Question

A car travels with uniform velocity of 25 metre per second for 5 seconds. The brakes are then applied and the car is uniformly retarded and comes to rest in further 10 s. Find: (i) The distance which the car travels before the brakes are applied, (ii) Retardation and (iii) The distance travelled by the car after applying the brakes.​

Answer 1

Given :

A car travels with uniform velocity of 25 metre per second for 5 seconds.
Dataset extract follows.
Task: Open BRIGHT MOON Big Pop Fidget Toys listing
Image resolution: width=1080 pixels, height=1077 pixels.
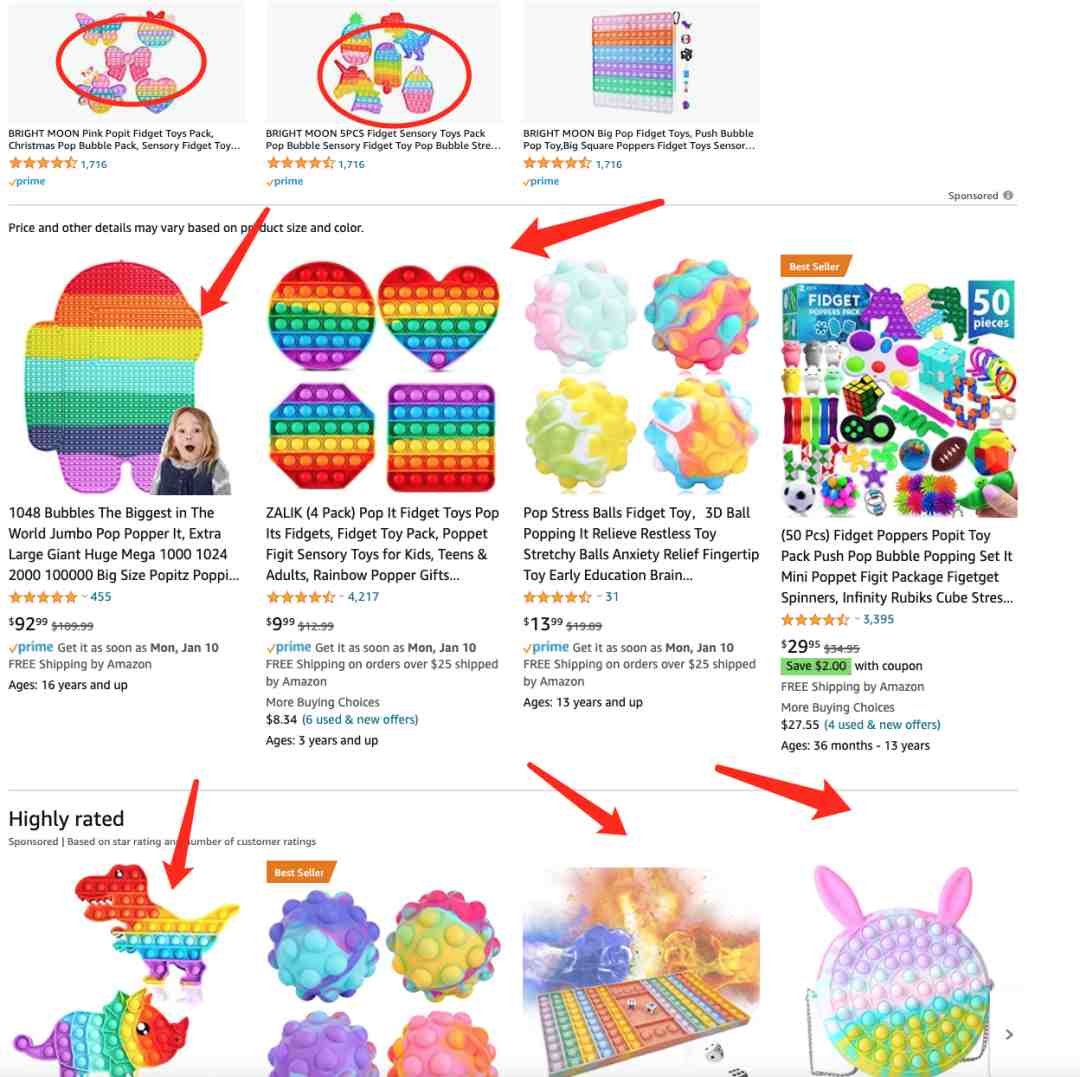Action: [639, 139]
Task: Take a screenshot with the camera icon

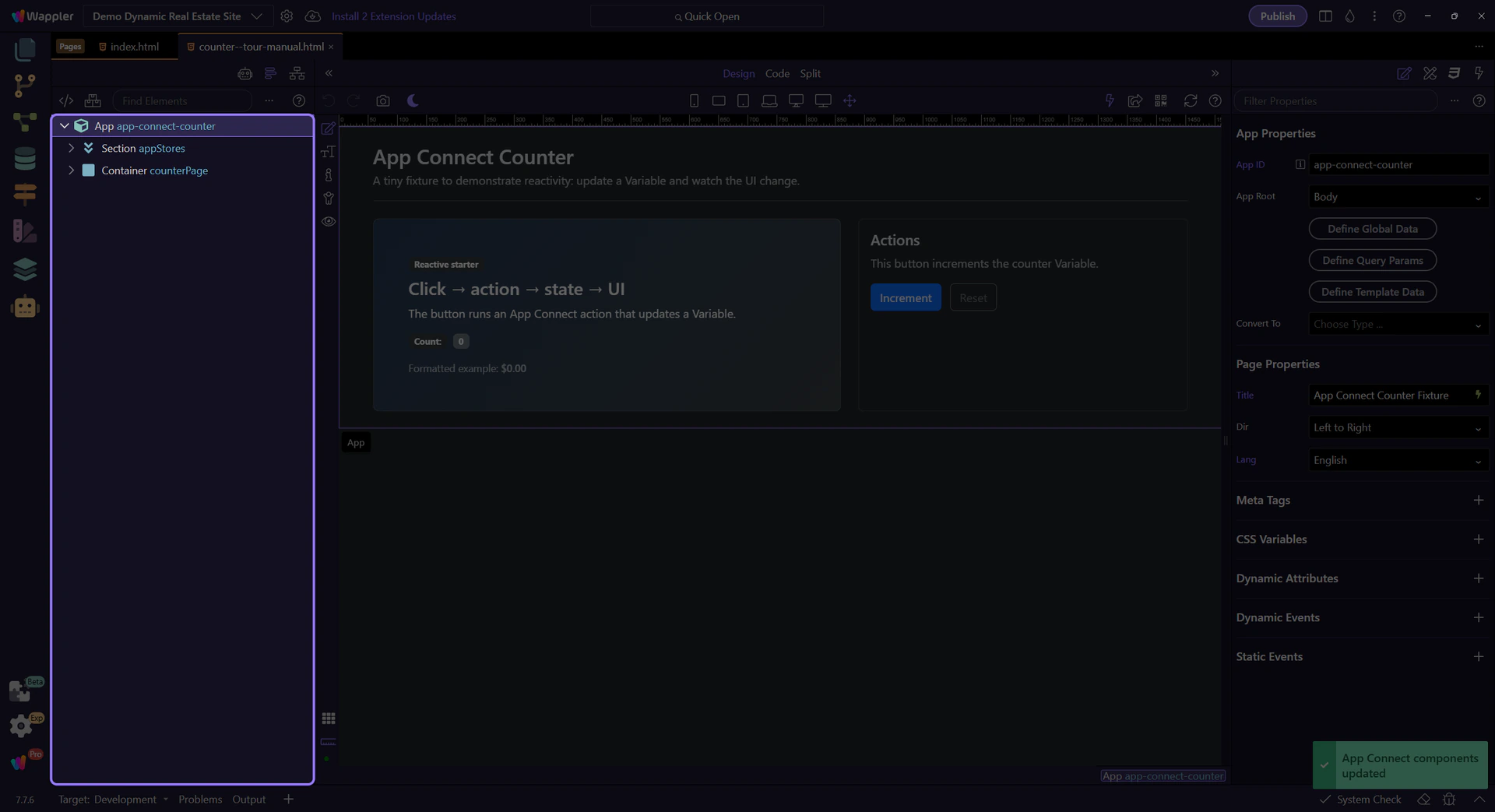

The brakes are then applied and the car is uniformly retarded and comes to rest in further 10 seconds.

To find :

• The distance which the car travels before the brakes are applied
• Retardation
• The distance travelled by the car after applying the brakes.

Solution :

• Initial velocity (u) = 25m/s
• Time (t) = 5s

As we know that,

⇒ Speed = distance/time

⇒ Distance = speed × time

⇒ Distance = 25 × 5

⇒ Distance = 125 m

Hence, distance travelled by car before applying brakes is 125 m.

_______________

• Initial velocity (u) = 25m/s
• Time (t) = 10s
• Final velocity (v) = 0 (brakes applied)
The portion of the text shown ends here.